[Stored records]

——————————

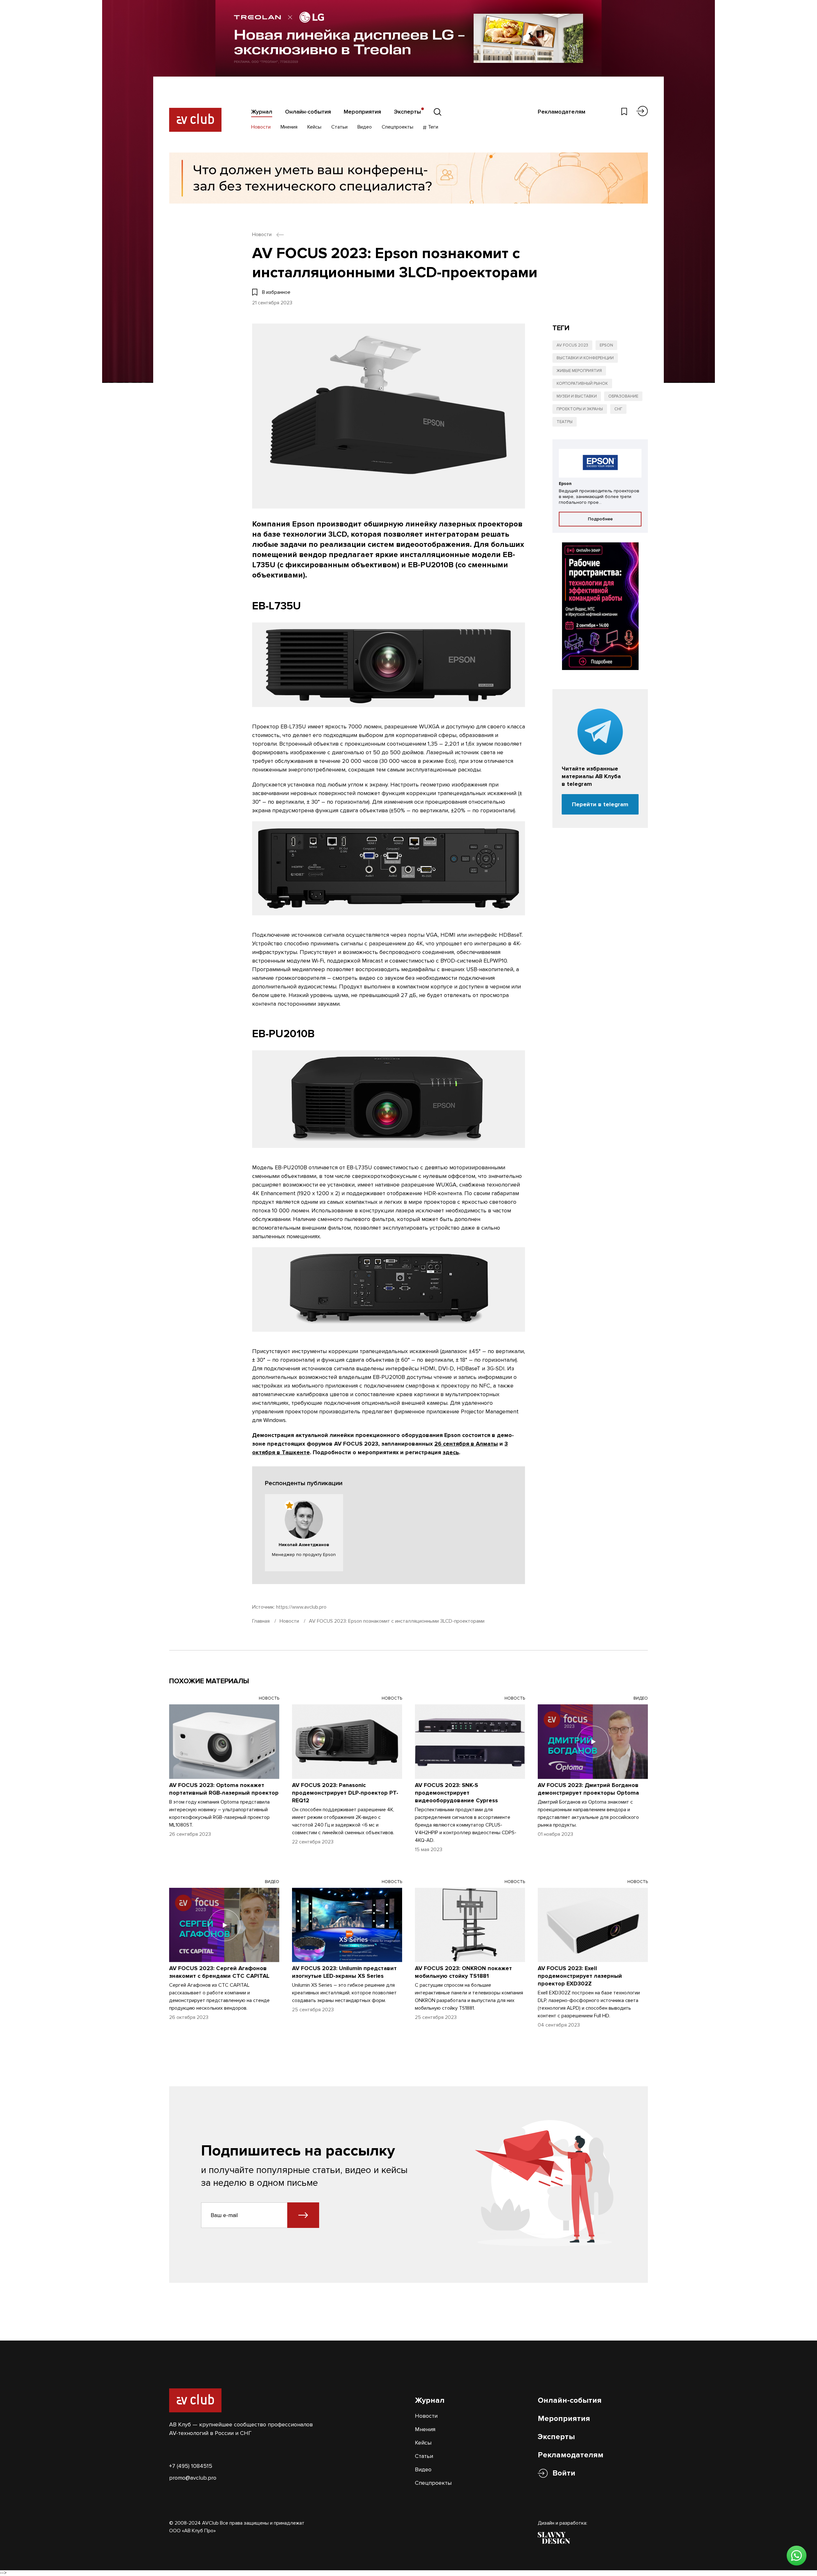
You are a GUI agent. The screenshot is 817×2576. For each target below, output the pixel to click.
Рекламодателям (561, 111)
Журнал (261, 111)
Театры (565, 421)
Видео (364, 127)
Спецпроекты (397, 127)
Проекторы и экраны (580, 409)
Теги (432, 127)
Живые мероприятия (579, 370)
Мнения (289, 127)
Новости (261, 127)
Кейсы (314, 127)
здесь (451, 1452)
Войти (563, 2473)
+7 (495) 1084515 (190, 2465)
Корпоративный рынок (582, 383)
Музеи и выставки (577, 396)
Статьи (339, 127)
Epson (606, 345)
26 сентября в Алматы (466, 1443)
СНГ (618, 409)
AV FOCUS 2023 (572, 345)
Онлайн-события (308, 111)
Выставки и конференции (585, 358)
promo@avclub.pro (192, 2477)
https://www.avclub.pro (301, 1607)
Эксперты (407, 111)
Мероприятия (362, 111)
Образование (623, 396)
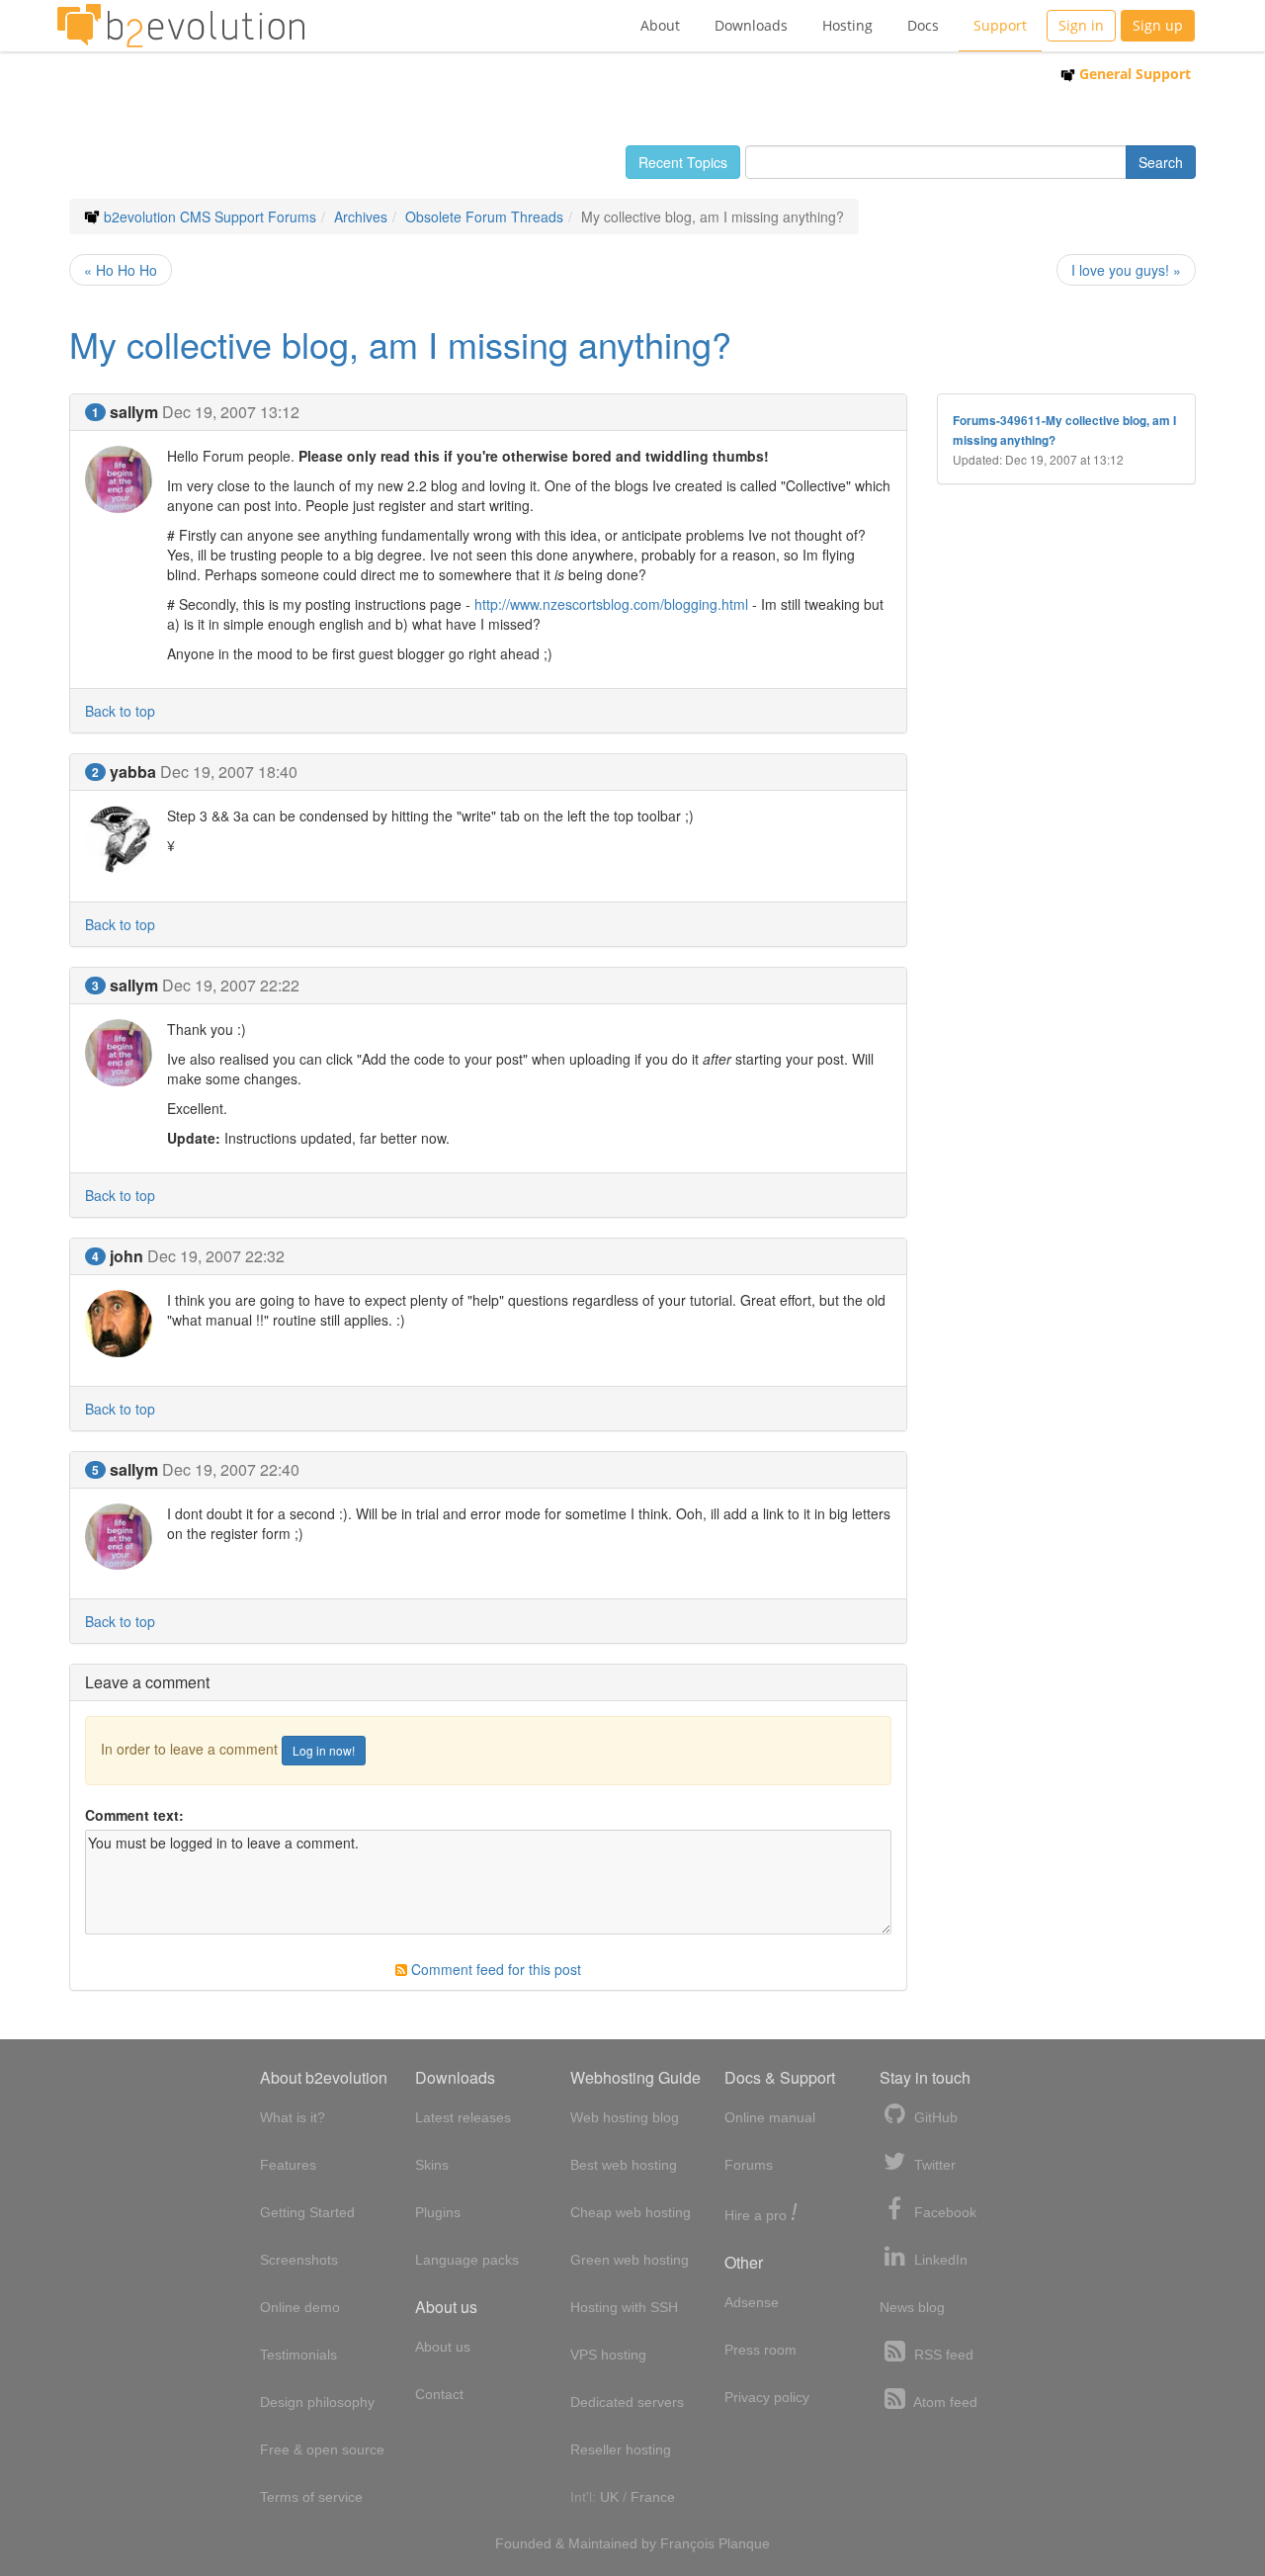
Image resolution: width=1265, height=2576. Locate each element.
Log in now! (324, 1750)
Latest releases (463, 2117)
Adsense (751, 2302)
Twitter (933, 2165)
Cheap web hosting (630, 2212)
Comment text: (134, 1815)
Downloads (751, 25)
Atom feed (943, 2402)
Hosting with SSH (624, 2307)
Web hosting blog (624, 2117)
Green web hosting (629, 2260)
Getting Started (307, 2212)
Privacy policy (766, 2397)
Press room (760, 2350)
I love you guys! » (1126, 270)
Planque (744, 2543)
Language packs (467, 2260)
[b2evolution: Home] (180, 25)
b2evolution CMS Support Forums (210, 216)
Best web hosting (623, 2165)
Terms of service (311, 2497)
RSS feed (941, 2354)
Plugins (438, 2212)
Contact (439, 2394)
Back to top (120, 711)
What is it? (292, 2117)
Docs (923, 25)
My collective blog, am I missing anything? (400, 343)
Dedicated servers (627, 2402)
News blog (912, 2307)
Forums (748, 2165)
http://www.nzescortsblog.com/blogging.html (611, 604)
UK (609, 2497)
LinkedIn (939, 2260)
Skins (432, 2165)
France (653, 2497)
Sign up (1158, 25)
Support (1000, 25)
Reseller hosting (620, 2449)
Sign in (1081, 25)
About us (442, 2347)
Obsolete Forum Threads (484, 216)
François (687, 2543)
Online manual (769, 2117)
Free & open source (322, 2449)
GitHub (934, 2117)
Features (288, 2165)
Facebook (943, 2212)
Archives (360, 216)
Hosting (847, 25)
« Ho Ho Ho (120, 270)
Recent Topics (682, 162)
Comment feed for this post (494, 1969)
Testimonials (298, 2354)
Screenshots (299, 2260)
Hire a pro (761, 2213)
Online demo (300, 2307)
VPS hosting (608, 2354)
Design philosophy (317, 2402)
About (660, 25)
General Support (1133, 73)
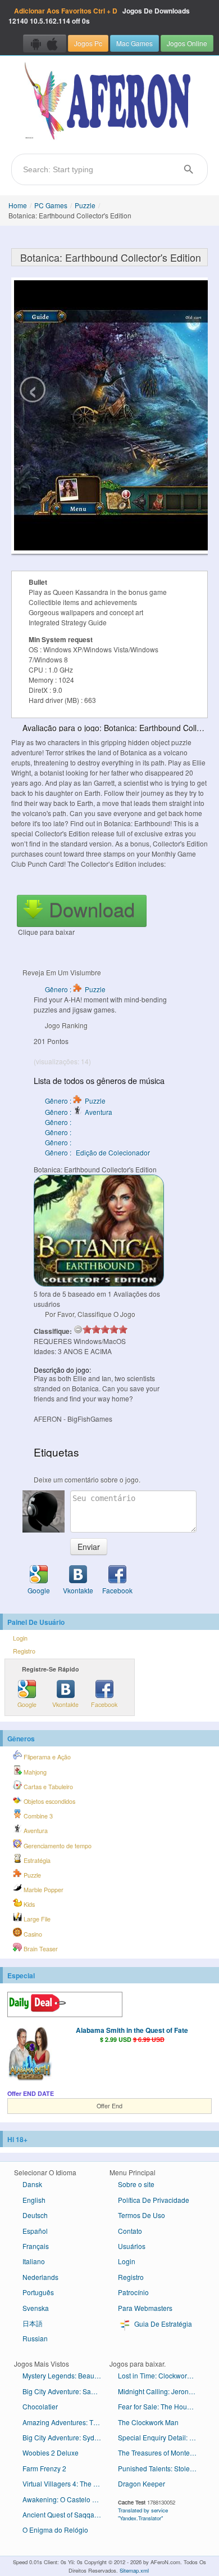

——————————

● **DIRECTIONS**
Show all of the lines above in which "Comment" is present.

● **ANSWER TO THIS TASK**
Comment text: (134, 1815)
Comment feed for this post (494, 1969)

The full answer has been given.